Myanmar’s Junta Is in Trouble

Image by Jesse Schoff.

A Badly Weakened Dictatorship

Myanmar’s (Burma) military dictatorship, which seized power in 2021, suddenly is vulnerable to attack from the hodgepodge resistance forces loosely aligned under a National Unity Government. These forces are of two kinds: ethnic minority armies, sometimes referred to as the Three Brotherhood Alliance, that have a long history of opposition to the military government, and pro-democracy groups backed by the NUG that have come together since the 2021 coup. (A publication of Myanmar journalists in exile in Thailand lists 30 armed groups in all, 10 of which are ethnic armies).

What makes the resistance so threatening to the military now is that the various armies are coordinating and becoming increasingly successful in the north and northeast, areas that border China as well as Thailand and India. The opposition has captured towns, seized arsenals, and obtained the surrender of some government units, most recently including an entire battalion. Thousands of people have fled the fighting, mainly into India.

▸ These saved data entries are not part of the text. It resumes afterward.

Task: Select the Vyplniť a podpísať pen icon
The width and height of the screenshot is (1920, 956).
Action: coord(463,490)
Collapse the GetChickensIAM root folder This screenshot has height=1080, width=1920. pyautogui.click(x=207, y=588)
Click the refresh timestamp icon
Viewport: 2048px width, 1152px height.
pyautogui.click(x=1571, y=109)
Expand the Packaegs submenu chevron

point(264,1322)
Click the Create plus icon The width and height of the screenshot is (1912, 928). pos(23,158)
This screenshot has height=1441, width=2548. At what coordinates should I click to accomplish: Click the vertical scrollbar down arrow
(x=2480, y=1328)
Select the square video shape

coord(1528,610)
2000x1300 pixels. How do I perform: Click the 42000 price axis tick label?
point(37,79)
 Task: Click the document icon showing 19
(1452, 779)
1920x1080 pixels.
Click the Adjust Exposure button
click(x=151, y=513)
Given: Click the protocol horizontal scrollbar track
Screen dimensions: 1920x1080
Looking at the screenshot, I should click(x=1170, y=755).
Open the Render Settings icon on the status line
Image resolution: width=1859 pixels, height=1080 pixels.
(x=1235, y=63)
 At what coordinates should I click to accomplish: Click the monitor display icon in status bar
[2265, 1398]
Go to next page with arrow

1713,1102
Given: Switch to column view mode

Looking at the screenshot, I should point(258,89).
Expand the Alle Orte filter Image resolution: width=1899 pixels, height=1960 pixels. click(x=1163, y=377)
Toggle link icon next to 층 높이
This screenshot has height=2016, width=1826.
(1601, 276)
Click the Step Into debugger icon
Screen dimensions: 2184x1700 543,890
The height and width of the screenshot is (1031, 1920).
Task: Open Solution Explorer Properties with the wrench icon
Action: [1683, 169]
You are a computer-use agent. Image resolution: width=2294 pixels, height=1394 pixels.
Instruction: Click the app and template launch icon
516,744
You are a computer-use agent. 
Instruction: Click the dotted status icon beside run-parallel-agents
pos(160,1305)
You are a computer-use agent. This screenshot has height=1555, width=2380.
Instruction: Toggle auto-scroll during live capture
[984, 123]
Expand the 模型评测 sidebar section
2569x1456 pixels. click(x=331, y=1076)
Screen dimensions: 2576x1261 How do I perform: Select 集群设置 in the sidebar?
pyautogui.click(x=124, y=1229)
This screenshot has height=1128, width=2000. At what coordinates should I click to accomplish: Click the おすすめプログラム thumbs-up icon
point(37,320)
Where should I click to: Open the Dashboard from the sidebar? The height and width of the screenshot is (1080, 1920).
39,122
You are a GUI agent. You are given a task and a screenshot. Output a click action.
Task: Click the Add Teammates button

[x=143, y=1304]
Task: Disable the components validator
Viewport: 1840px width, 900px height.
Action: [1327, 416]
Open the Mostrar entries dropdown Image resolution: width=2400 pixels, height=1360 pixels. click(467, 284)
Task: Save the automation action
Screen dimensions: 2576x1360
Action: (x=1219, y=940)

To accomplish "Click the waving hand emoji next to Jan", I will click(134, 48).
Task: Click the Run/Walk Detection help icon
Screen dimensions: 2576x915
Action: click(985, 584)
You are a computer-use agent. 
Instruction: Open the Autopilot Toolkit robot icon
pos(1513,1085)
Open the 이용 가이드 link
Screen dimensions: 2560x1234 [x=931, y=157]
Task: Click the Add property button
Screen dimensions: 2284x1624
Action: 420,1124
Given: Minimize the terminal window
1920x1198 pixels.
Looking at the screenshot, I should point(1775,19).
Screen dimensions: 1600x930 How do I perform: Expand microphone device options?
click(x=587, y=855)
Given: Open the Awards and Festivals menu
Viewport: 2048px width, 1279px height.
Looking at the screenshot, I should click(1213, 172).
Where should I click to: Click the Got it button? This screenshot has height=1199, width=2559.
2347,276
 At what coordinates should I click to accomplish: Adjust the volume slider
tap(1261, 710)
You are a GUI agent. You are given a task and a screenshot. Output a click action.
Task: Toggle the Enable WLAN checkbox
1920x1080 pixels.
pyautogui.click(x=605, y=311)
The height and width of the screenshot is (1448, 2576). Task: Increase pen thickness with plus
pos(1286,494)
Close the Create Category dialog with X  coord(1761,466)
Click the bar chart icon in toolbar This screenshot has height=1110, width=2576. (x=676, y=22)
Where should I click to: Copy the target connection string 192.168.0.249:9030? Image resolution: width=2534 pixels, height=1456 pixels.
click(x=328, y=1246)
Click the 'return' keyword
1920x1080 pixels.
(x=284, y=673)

The Myanmar junta has superior forces on the ground and in the air, yet a BBC report says: “After two and a half years of battling the armed uprising it provoked with its disastrous coup, the military is looking weak, and possibly beatable.” A Council on Foreign Relations study suggests that another coup by disgruntled army officers is even possible.

China’s Position

China seems to be playing both sides, no doubt aware of the security implications of backing just one.

On one hand, it has consistently supported the junta’s repression. The Myanmar leadership pretends that all is well in relations with China. It insists that ties are strong and that the strategic partnership is firm. The latest evidence is a port visit November 27 by three Chinese vessels, including a destroyer, in preparation for joint naval maneuvers.

Behind the scenes, however, reports indicate displeasure within the junta over China’s relations with the rebel groups, in particular sales of weapons to those groups. That displeasure led to a first-ever anti-China demonstration outside the Chinese embassy in Yangon on Nov. 17.

China’s foreign ministry spokesman had to issue a formal statement reassuring the protesters that China never interferes in Myanmar’s internal affairs.

Chinese authorities are indeed in close touch with the rebelling ethnic groups, which have promised to protect Chinese investments in areas the groups control. The northeast border area is the site of criminal activity—drug trafficking and cypberscam operations—that concerns China because of its impact on Chinese nationals and the capacity for border unrest.

Beijing has neither condemned the opposition forces nor endorsed the junta’s efforts to quash them. According to a report by the US Institute of Peace (USIP), “Beijing almost certainly approved the offensive after the junta generals ignored its appeals to crack down on lucrative crime centers along the border that pretty on China nationals.”

That has probably gotten the generals’ attention: The junta is now reporting that China is brokering peace talks between the main armed opposition group and the government.

After Victory: The Challenges Ahead

The military successes of the resistance forces beg the question, What might Myanmar look like if they win—that is, force the collapse of the junta?

The USIP study is, somewhat surprisingly, optimistic. Whereas some specialists might predict a fragmentation of the resistance along ethnic and political lines, one of the USIP study’s main findings is that:

“most [resistance fighters] are motivated primarily by a desire to protect communities from the rampaging army and to achieve a new political and social paradigm. Many resistance fighters . . . have roots in communities they serve. Likewise, the core ethnic resistance organizations [EROs] started as social movements decades ago, not armed groups, and continue to serve their own communities.”

As for the potential to overcome differences and build a new Myanmar, the USIP study finds:

“Achieving a new political arrangement will not be straightforward and will likely require years of national dialogue. But USIP research shows that the movement has already made meaningful progress toward national reconciliation and building a shared vision. The various forms of collaboration between EROs and Bamar communities on military operations, social service provision and humanitarian response further demonstrate growing solidarity.”

Two other things the movement will have to accomplish: diverting farmers from opium production, and reversing the country’s stagnant growth. The UN Office on Drugs and Crime has just announced that Myanmar has surpassed Afghanistan as the world leader in opium production.

Rising insecurity has apparently contributed to increased resort to poppy growing. It has also contributed to greatly reduced trade, foreign investment, inflation, and displacement of about 2.5 million people, according to the World Bank. The Bank projects overall economic growth for Myanmar of one percent.

Can a highly diverse resistance movement come together to build a just and equitable society? From a distance it may seem that the odds are against, but in the particular case of Myanmar, release from the overwhelming weight of the military may be the key ingredient in building a national consensus for democratic rule and social justice.

Mel Gurtov is Professor Emeritus of Political Science at Portland State University, Editor-in-Chief of Asian Perspective, an international affairs quarterly and blogs at In the Human Interest.